Newbery Honor Award-YA- 1941

What can I say about this classic that hasn't been said before? Nothing new, I'm sure.

I enjoyed it and the innocent way it is written. It would be a good book for anyone to read. I did find it a bit boring in some parts but I was fascinated at prairie living and the age of consent to marry and have a job with only a certificate. Now it costs a bajillion dollars to be a teacher or a nurse. It's all very informative American history.

I don't believe in banning books and whatever happened long ago can't be judged by anyone today. It was just the way it was. Like, am I going to be judged for pooping myself at 3 years old or asking why someone looks a certain way 20 years ago?

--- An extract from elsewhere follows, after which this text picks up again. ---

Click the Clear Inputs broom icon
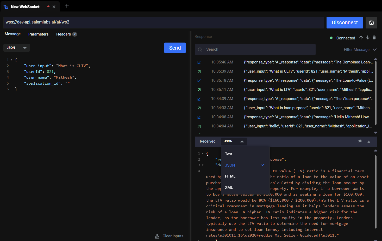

Probably not. But I did have a problem with a short chapter here. The chapter where Pa and his neighbors played the darkies. Black face was hilarious to the townsfolk. It was the highlight of the night. No one could miss the show, weak with excitement. Luckily, it was short and cringe-worthy to the me of today. I would like to believe I'd be the champion for change but let's be honest... only .01% of people would actually have the courage to say anything, even now. Maybe it's gone up thanks to the movements of recent years but I believe most people wouldn't say anything out of fear of being different from the crowd. Joneses and Crowd mentality right? Anyway, Laura Ingalls lived in a different time of free land and teaching certificates so this is just her story, her memories.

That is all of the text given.